> Exercise: Copy out the listing below exactly, please, and skip any pictures.

> Data to process:
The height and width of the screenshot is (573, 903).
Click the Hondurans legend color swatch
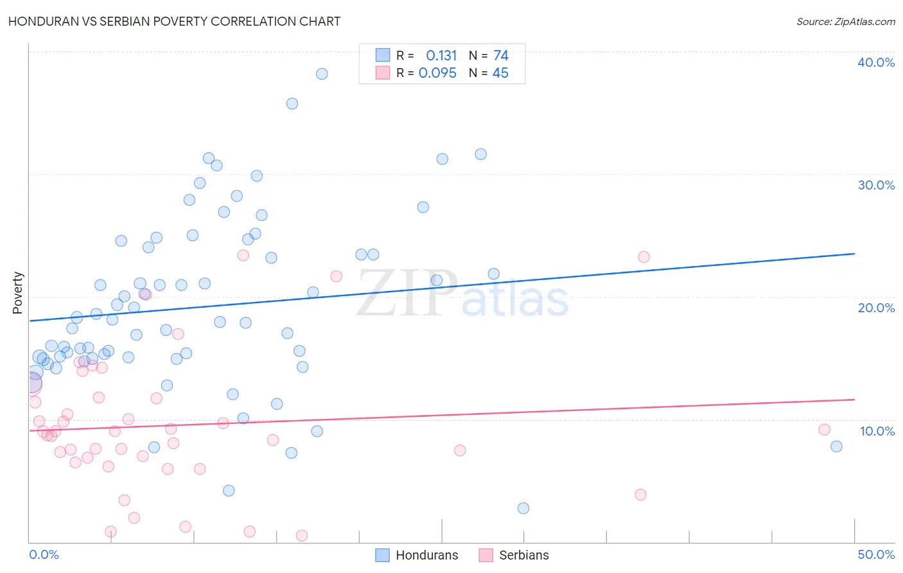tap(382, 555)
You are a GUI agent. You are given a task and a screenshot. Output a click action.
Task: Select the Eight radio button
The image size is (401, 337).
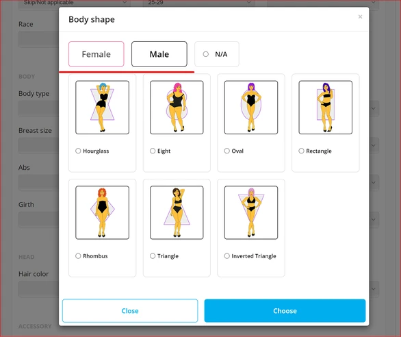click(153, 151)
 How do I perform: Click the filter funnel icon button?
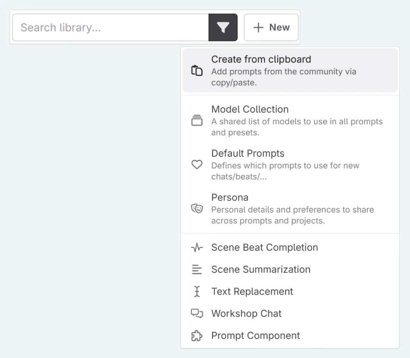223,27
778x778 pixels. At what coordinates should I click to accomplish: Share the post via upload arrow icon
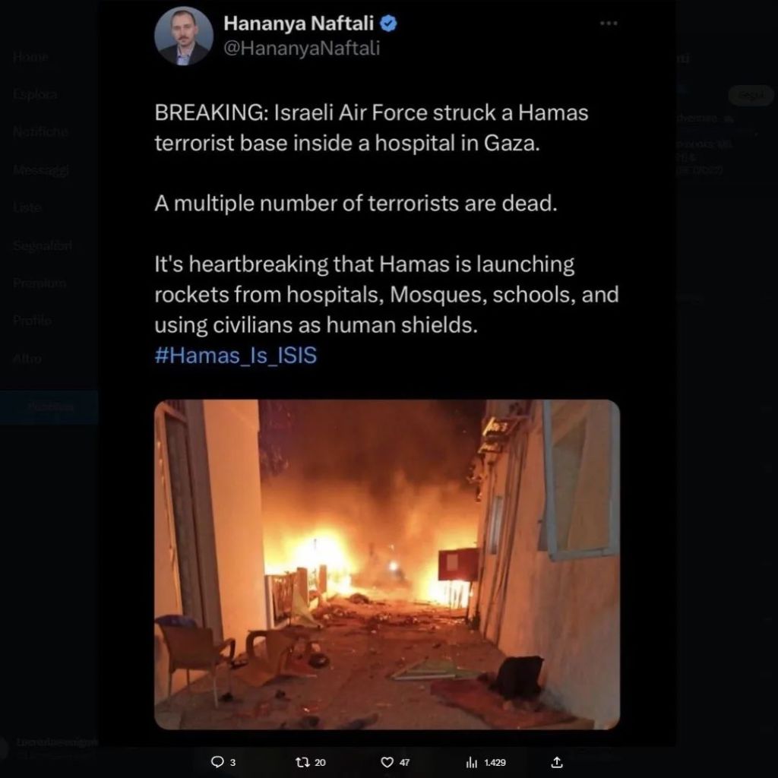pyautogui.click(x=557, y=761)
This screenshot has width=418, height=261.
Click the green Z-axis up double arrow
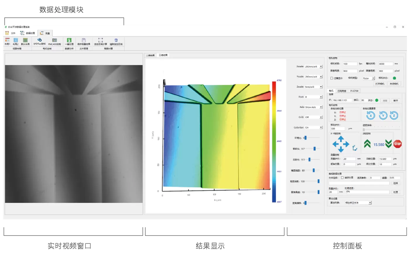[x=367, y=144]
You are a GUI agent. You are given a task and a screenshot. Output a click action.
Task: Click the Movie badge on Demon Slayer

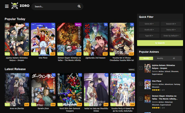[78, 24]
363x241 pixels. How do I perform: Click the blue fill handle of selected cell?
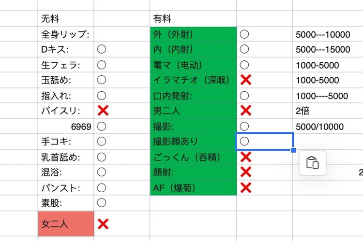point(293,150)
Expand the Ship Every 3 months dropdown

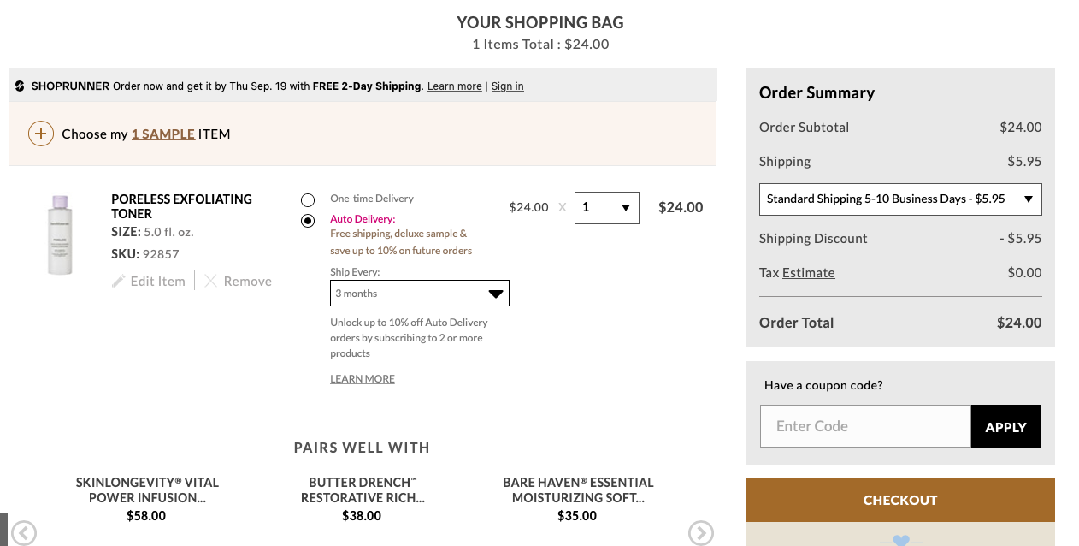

> Answer to the exercise:
The height and width of the screenshot is (573, 903).
Click the Hondurans legend color swatch
tap(382, 555)
You are a GUI agent. You are given a task and a screenshot. Output a click action.
Task: Select the Eight radio button
The image size is (401, 337).
click(153, 151)
 How do I perform: Click the filter funnel icon button?
223,27
778x778 pixels. At what coordinates should I click to accomplish: Share the post via upload arrow icon
pyautogui.click(x=557, y=761)
This screenshot has width=418, height=261.
Click the green Z-axis up double arrow
[x=367, y=144]
You are a GUI agent. You are given a task and a screenshot. Output a click action.
Task: Click the Movie badge on Demon Slayer

[78, 24]
363x241 pixels. How do I perform: Click the blue fill handle of selected cell?
point(293,150)
Expand the Ship Every 3 months dropdown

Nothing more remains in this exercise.